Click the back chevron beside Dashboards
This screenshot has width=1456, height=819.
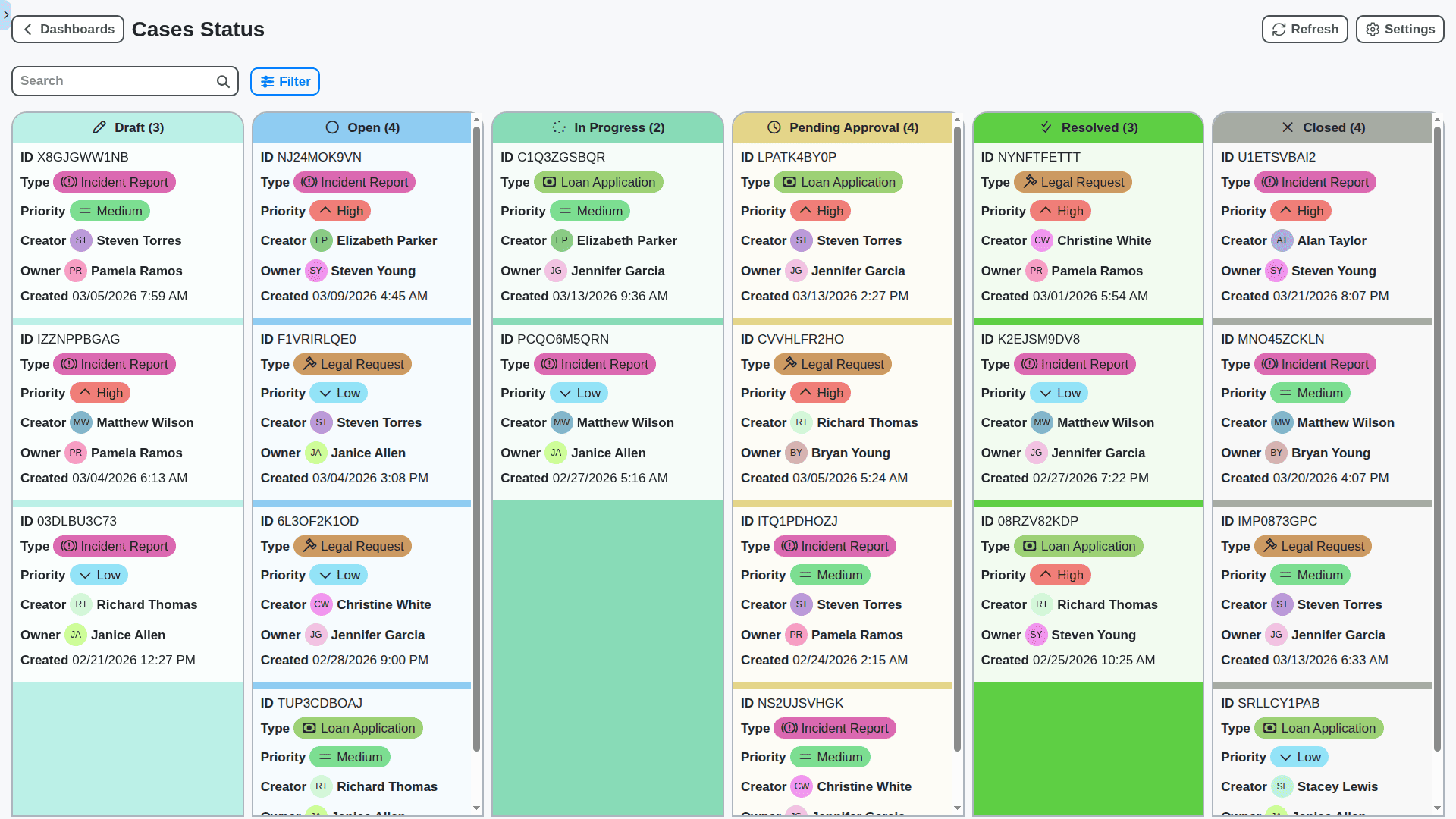[x=27, y=29]
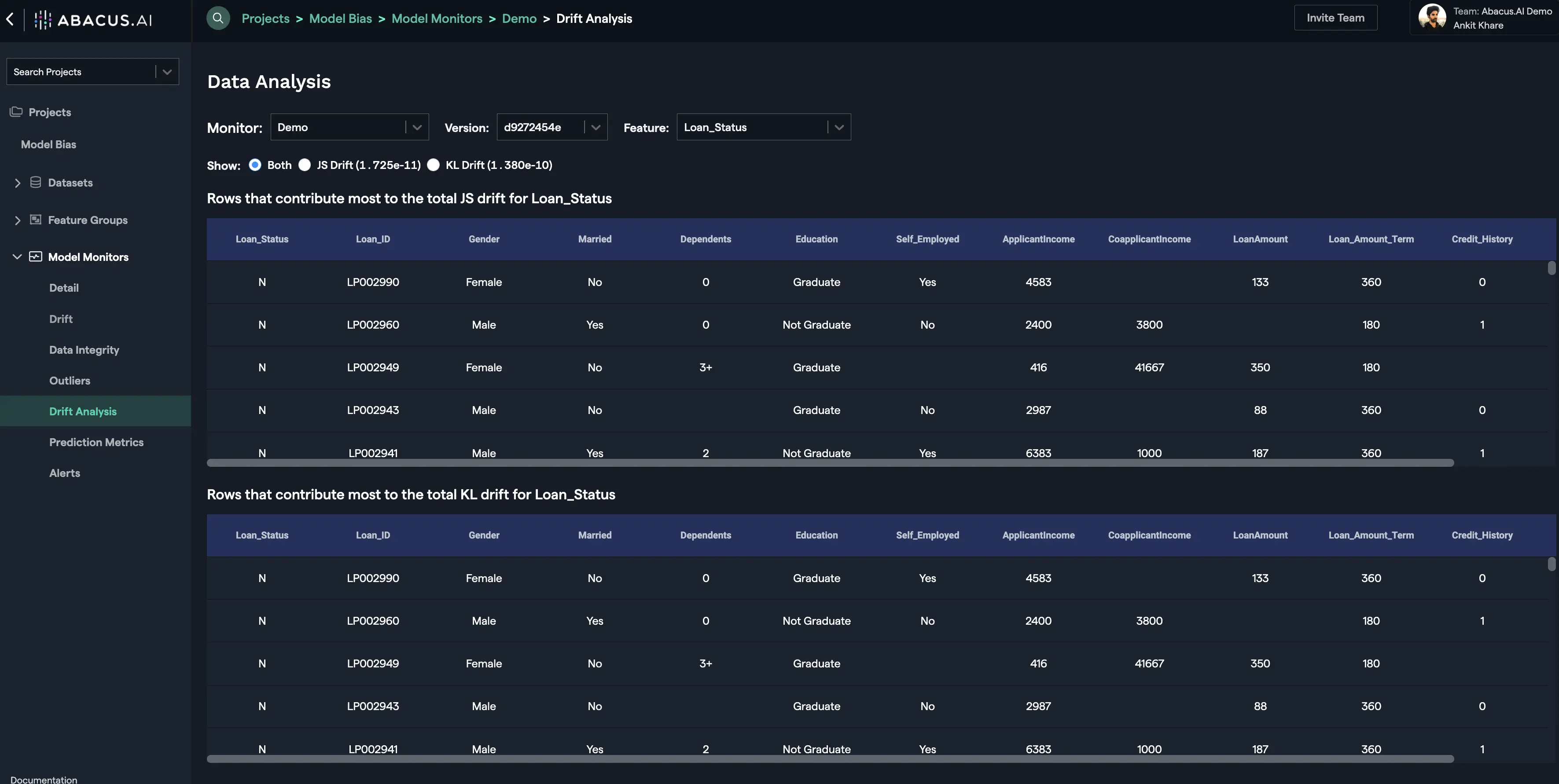Click the Projects folder icon

(16, 112)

Exercise objective |
Omit the pictures and set down the records exactly.

Exercise response |
Click the back chevron beside Dashboards
This screenshot has width=1456, height=819.
[x=27, y=29]
Click the Projects folder icon

(16, 112)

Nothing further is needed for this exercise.